Methodology
Despite advantages
over traditional requirements techniques, formal specification
languages have not achieved widespread use in industry. One
major obstacle is the lack of guidance on the process of writing of
such a specification and descriptions of the most effective
techniques for capturing the requirements in the desired language.
Although some work has been done on such guidelines, it is
fragmented and incomplete. Another barrier is cost: formal
requirements specifications are typically much more costly to
develop than their natural language counterparts.
Many companies
that build critical systems often create lines of similar products,
or product families. Product family members (i.e., the
individual products) share many common features (called
commonalities) but vary in certain well-defined ways (called
variabilities). The concept of a product family is well
understood in most industries. For example, in the auto industry,
many cars from the same maker might share parts; some cars are even
built on the same chassis with different sheet metal and trim, e.g.,
the Chrysler Concorde and Dodge Intrepid, or the Ford Taurus and
Mercury Sable. Unfortunately, in the software industry it is
common to see different (but related) products being developed by
different project teams with little coordination and essentially no
reuse. This duplication of effort is costly; and, it makes
building a formal specification of each family member out of the
question. Therefore, reuse of the formal requirements
specifications in the context of product families is absolutely
essential for successful adoption of these techniques by industry.
A methodology, or
set of guidelines, on how to create formal specifications would
remove or reduce several major barriers to industrial acceptance by
making the languages more accessible to the average practitioner and
enabling reuse of the specifications. The methodology must
address how to organize, or structure, the requirements. Just
as a book must be organized to be readable, a requirements
specification must be organized to be useful. This research
will produce structuring techniques that support the development of
software families (for example, a line of pacemakers for different
heart conditions), as well as more ad-hoc techniques suitable for
special situations. The methodology will include a discussion
of the benefits and drawbacks of each technique. The
techniques will be illustrated in RSML-e.
Special
requirements specification language features that allow related
pieces of the formal specification to be grouped together are
necessary to support structuring for the requirements.

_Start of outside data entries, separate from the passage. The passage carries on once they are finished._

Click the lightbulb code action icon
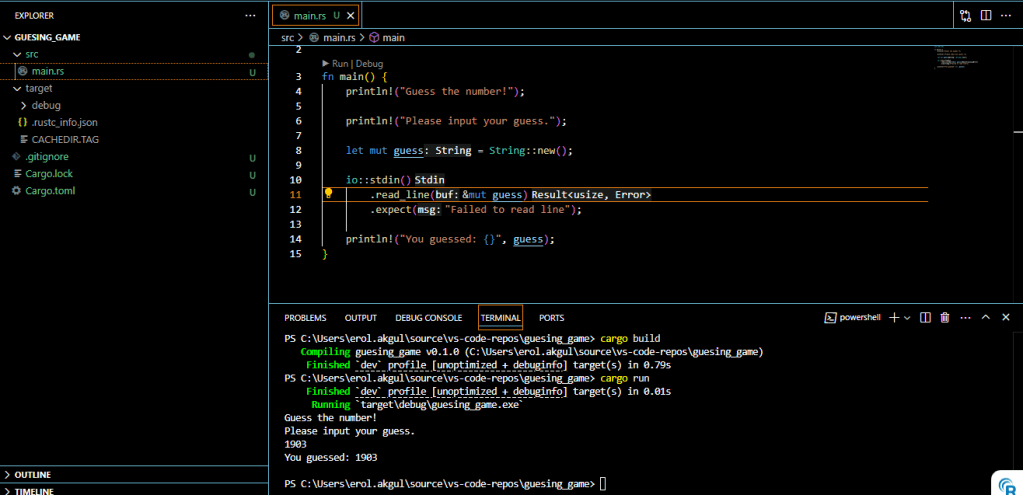tap(327, 194)

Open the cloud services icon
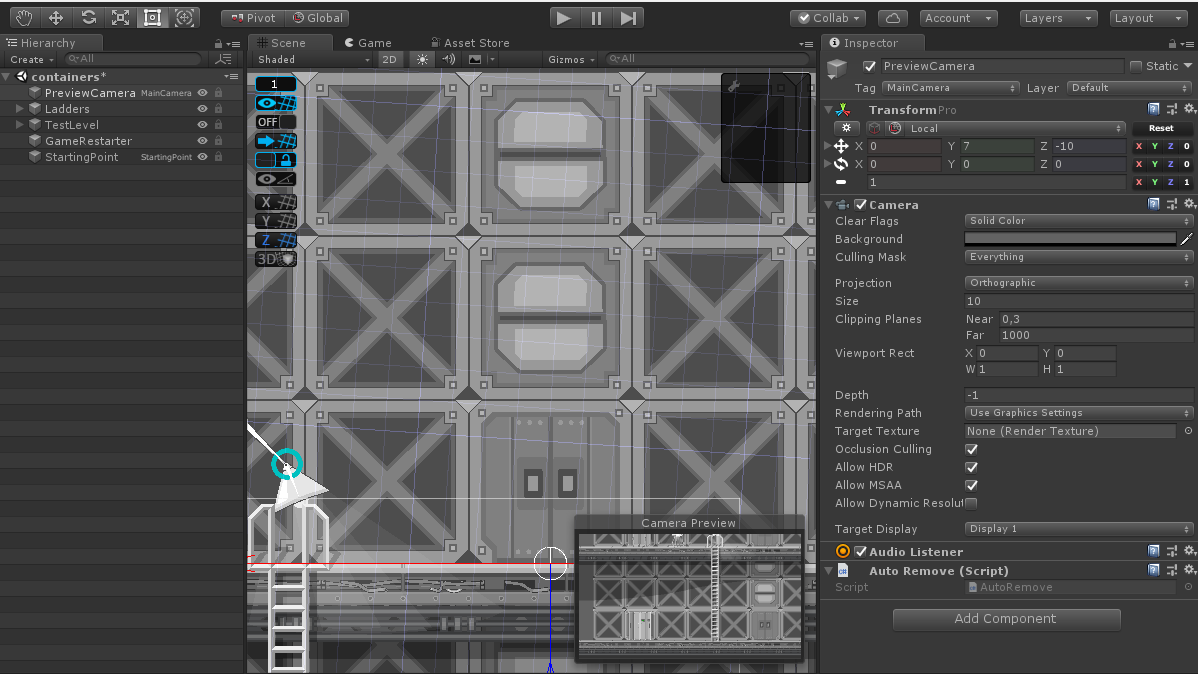(893, 18)
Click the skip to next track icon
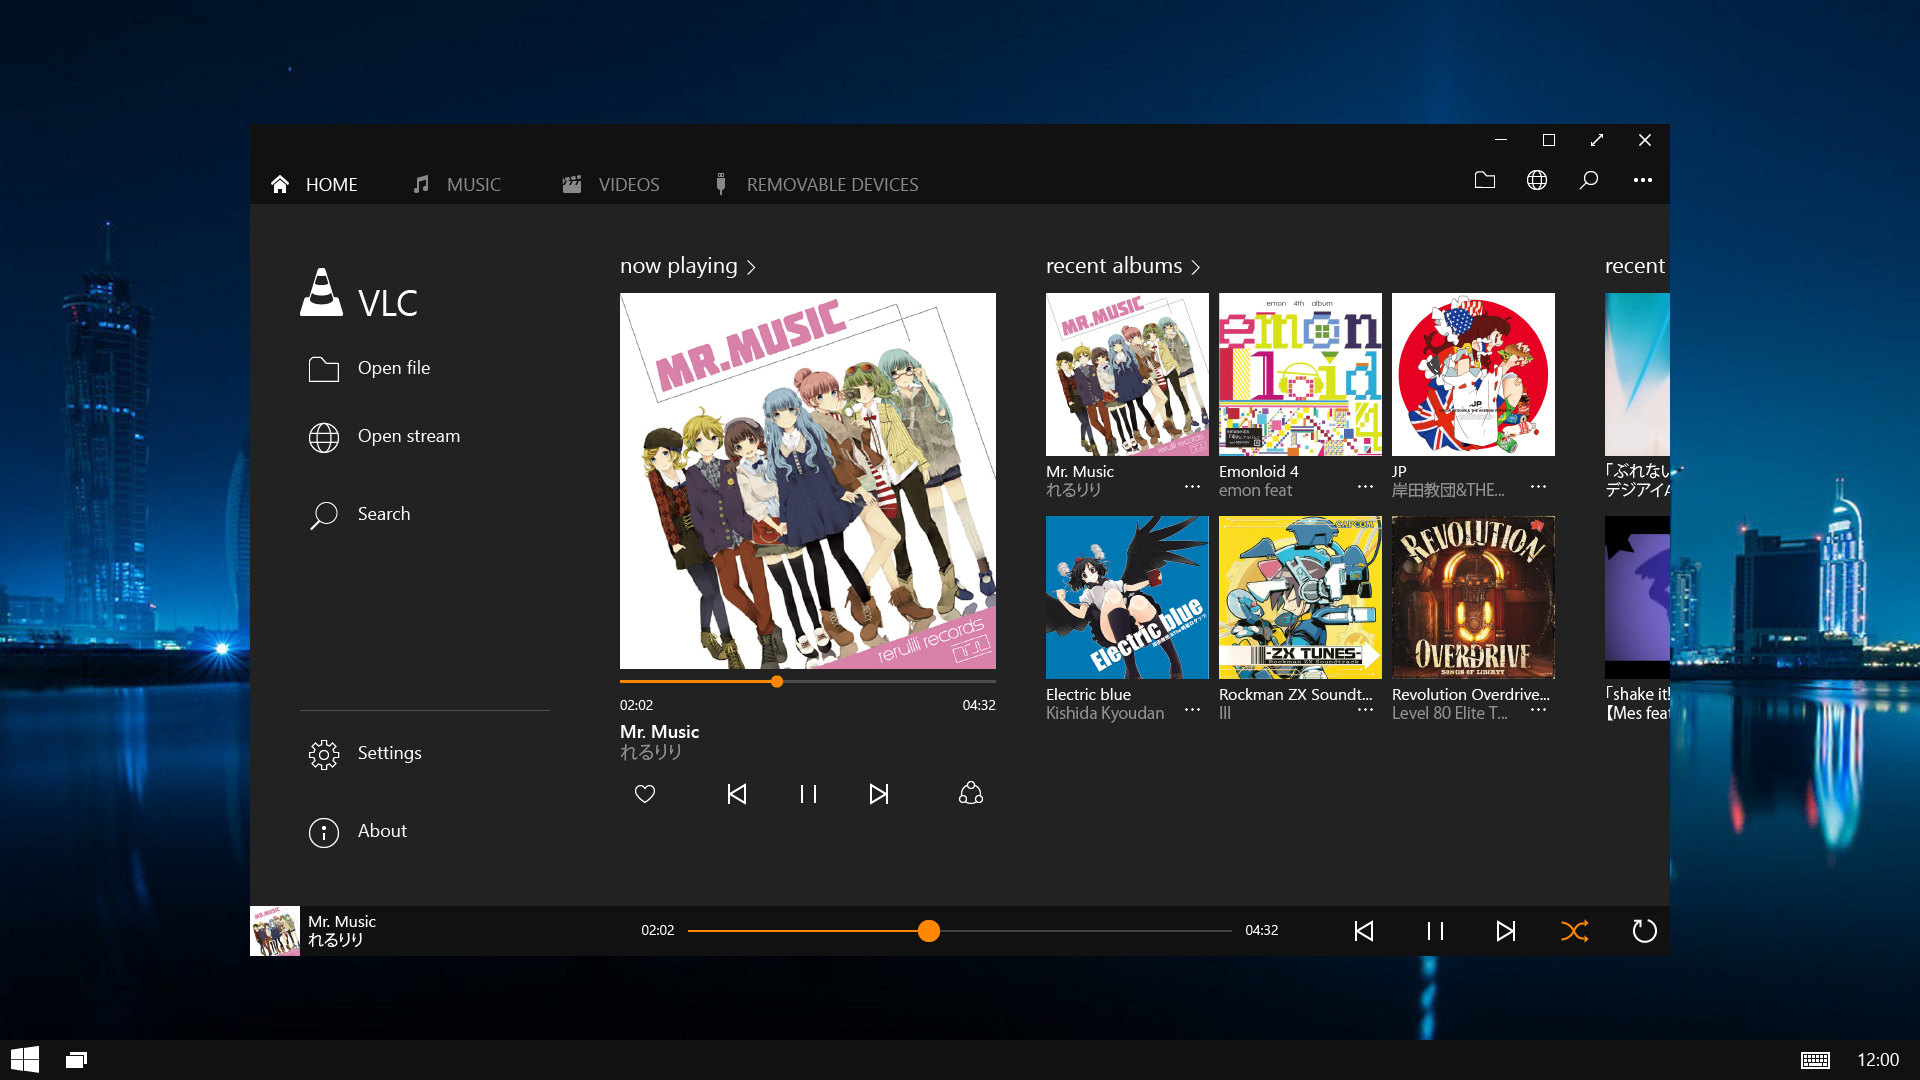1920x1080 pixels. 1505,931
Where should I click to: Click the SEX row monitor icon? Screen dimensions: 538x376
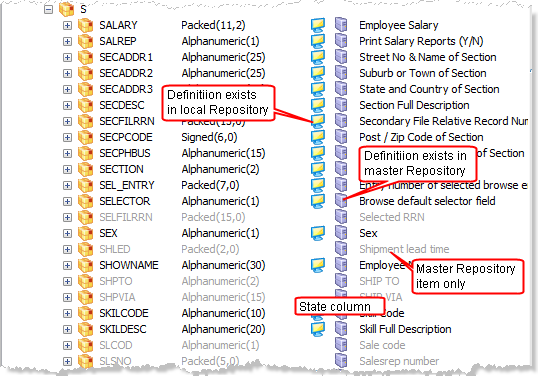318,233
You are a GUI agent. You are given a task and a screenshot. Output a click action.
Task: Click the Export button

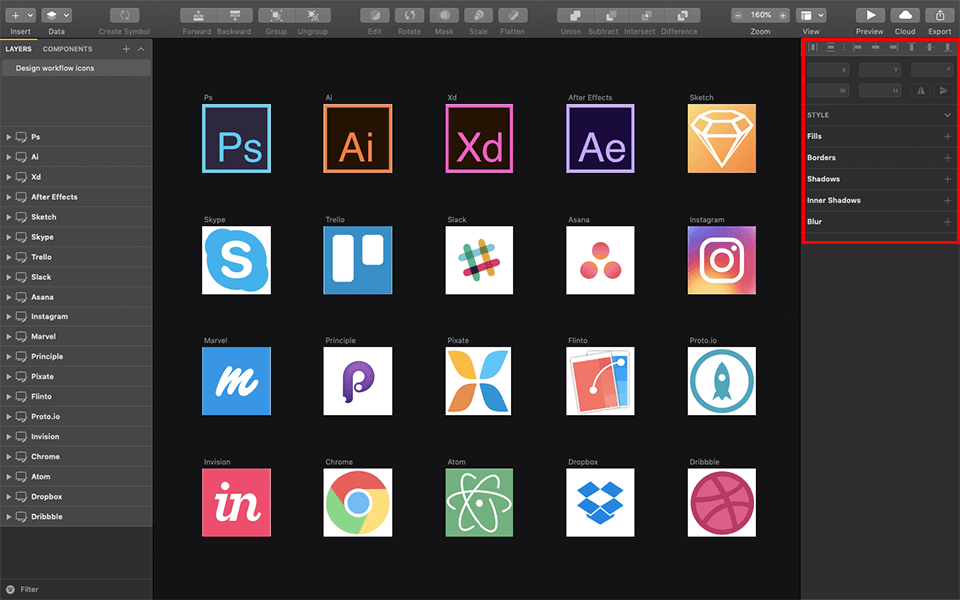pos(939,17)
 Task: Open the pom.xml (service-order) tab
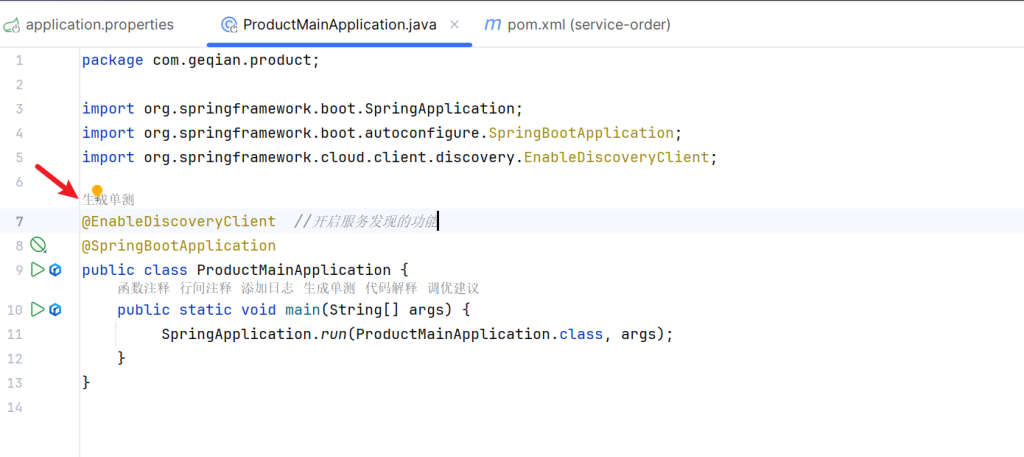[590, 24]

However, researchers have focused on the development of tools to
assist in the creation of formal requirements, analysis of the
requirements, and execution of the formal specifications, but not on
techniques describing how to create the specifications. Thus, many
formal specification languages lack such an organizational
construct. A part of the research will be to add an
organizational construct to RSML-e. This
will facilitate the techniques presented in the methodology and
allow RSML-e to be used in more extensive,
industrial-sized case examples.
Finally, the
methodology will integrate existing techniques and previous work.
This will make the methodology comprehensive: practitioners who wish
to apply these techniques to their own systems will not have to read
volumes of research journals. Rather, the essentials of the
current state-of-the-art will be presented in one location.
Thus, the contributions of this work are in three main areas: (1)
the development of techniques to structure formal requirements
specifications, (2) the addition of a module construct to RSML-e,
and (3) integration with existing work to form a methodology for
safety critical requirements specification.